(Stored data entries)
■ ■ ■

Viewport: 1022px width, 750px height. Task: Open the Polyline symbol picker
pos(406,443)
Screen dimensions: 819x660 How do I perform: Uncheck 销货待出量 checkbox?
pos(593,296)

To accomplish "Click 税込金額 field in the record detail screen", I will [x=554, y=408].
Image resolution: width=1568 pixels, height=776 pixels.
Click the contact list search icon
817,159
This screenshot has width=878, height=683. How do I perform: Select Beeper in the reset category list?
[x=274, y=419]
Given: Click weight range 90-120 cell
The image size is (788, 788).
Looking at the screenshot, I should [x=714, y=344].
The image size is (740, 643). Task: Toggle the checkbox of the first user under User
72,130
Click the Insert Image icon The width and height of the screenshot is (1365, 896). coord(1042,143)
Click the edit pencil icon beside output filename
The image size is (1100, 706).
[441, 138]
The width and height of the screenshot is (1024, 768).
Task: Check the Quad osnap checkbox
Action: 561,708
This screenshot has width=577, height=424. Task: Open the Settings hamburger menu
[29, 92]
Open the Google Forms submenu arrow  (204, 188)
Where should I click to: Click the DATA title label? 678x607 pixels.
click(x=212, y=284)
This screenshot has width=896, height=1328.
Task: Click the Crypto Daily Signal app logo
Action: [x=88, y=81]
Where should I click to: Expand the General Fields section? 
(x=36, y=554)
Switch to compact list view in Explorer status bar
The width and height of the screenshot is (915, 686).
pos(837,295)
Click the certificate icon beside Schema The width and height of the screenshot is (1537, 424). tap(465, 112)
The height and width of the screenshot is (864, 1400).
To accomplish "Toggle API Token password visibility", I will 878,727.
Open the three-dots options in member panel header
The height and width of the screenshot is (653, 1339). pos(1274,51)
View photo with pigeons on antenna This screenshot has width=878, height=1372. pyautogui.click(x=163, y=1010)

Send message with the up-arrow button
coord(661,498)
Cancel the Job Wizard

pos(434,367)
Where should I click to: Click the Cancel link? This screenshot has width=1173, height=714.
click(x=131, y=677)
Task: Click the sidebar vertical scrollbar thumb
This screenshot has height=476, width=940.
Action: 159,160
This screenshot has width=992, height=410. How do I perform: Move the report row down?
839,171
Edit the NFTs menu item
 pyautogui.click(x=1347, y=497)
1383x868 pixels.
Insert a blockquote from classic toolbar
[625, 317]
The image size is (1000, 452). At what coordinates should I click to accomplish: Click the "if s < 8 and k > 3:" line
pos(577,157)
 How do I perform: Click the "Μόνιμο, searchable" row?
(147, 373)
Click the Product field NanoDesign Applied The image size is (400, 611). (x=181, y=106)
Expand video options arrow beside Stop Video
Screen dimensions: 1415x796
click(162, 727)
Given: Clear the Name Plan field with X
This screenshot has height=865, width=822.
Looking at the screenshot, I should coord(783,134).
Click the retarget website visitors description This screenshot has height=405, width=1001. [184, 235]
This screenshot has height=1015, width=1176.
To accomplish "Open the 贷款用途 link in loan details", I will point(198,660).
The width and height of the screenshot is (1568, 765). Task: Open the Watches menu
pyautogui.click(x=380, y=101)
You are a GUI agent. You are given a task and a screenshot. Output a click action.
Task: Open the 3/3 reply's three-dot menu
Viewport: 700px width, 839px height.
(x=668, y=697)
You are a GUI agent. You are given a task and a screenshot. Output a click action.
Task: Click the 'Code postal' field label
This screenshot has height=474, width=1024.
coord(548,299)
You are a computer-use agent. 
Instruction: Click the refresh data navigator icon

■ ■ ■

*Try it*. Above are the records. Print exactly, and only, the lines from the line with "Open the three-dots" to the line with "View photo with", both inclusive.

*Result of the exercise*.
Open the three-dots options in member panel header
The height and width of the screenshot is (653, 1339). pos(1274,51)
View photo with pigeons on antenna This screenshot has width=878, height=1372. pyautogui.click(x=163, y=1010)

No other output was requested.